More than half of India's population lives in highly polluted areas. Research by Greenstone et al (2015) proves that 660 million people live in areas that exceed the Indian Ambient Air Quality Standard (NAAQS) for fine particulate pollution. In this context, having measures such as banning e-cigarettes and having odd-even days for vehicles to solve the problem of air pollution seems ridiculous, says Alex Tabarrok, Professor of Economics at the George Mason University and Research Fellow with the Mercatus Centre. "These are not appropriate solutions to the scale and the dimensions of the problem," he says.
Tabarrok was speaking on "The effects of air pollution on health and productivity" at The Brookings India. One of the reasons for such half-baked measures by the government is that while the impact of pollution doesn't take very long to develop, its effect is dispersed over the large population and it is poorly measured and even more poorly understood by the population. "The politics around pollution is very bad," he says.

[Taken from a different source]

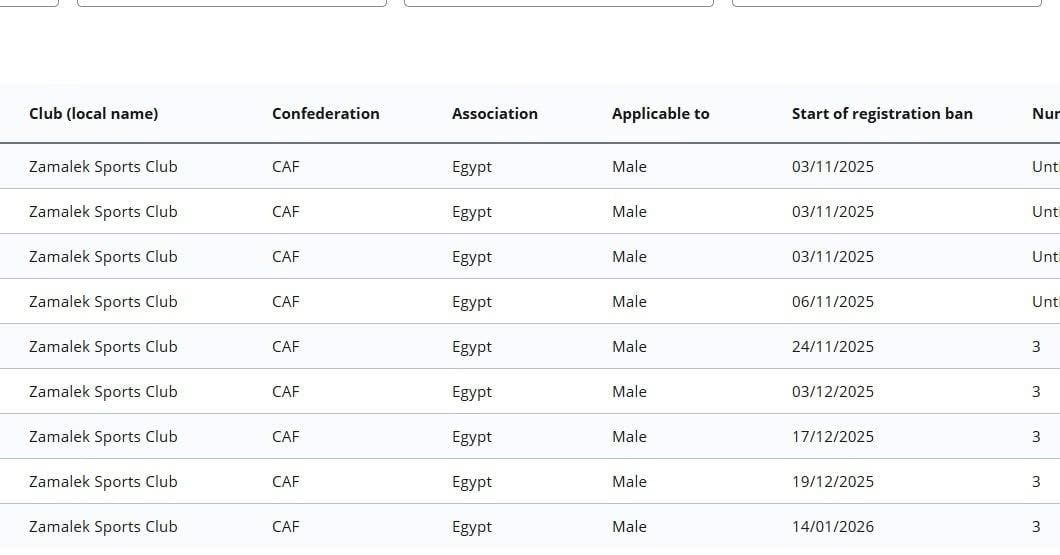Click Egypt in the 03/12/2025 row
This screenshot has width=1060, height=555.
471,392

What is important to understand is no one can escape bad air, whether it is the rich or the poor or people from urban or rural areas. The effects can be seen and felt already. It is not something that will impact future generations or people living in other countries. Current research has shown that pollution impacts mortality, stunts growth and IQ, reduces productivity, and improves risk of heart disease and cancer.

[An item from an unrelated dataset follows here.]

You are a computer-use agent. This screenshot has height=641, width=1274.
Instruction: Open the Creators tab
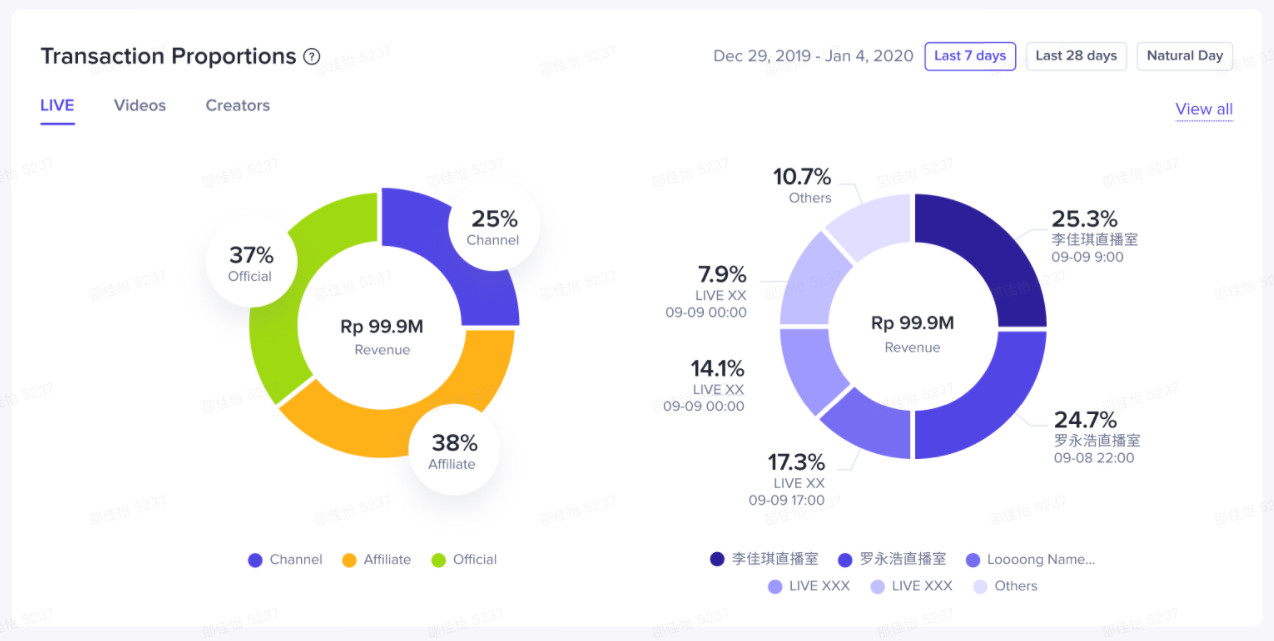coord(237,105)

Spears et al (2009) shows that children born in a district in India at the time of above the average pollution were shorter than expected and had higher chances of health issues. It doesn't only affect health but also productivity. Research by Adhvaryu et al (2019) shows that higher the pollution levels in the Bangalore-based garment factory in India lower was the efficiency of employees.
It doesn't just impact blue collar work but also knowledge workers of a modern economy. An academic paper by China's leading travel agency Trip.com shows that the impact of pollution on white collar worker's productivity is similar. The company measured the performance of its call centre workers. They study shows that when the Air Pollution Index increased by 10 units, workers' calls per shift reduced by 0.35 per cent and also the minutes spent deceased by 0.25 per cent.
These workers are representative of employees in a modern economy or knowledge workers. "That means when there is a 50-point increase in API, the entire city has a reduction in productivity by 1.5 per cent. Considering cities today have millions of people, those are big numbers. This means that on high pollution days the entire city is less productive," says Tabarrok.
"These are current costs for the current generation. This is a much more compelling way to confront the cost of pollution, not just for future generations but for the children and elderly now," he says. This, he adds, will impact the overall health of the country and hence, its GDP. He gives the example of Sri Lanka (the only developing country for which data is available) where healthcare spending on diseases due to air pollution is already 7.4 per cent (Lancet commission).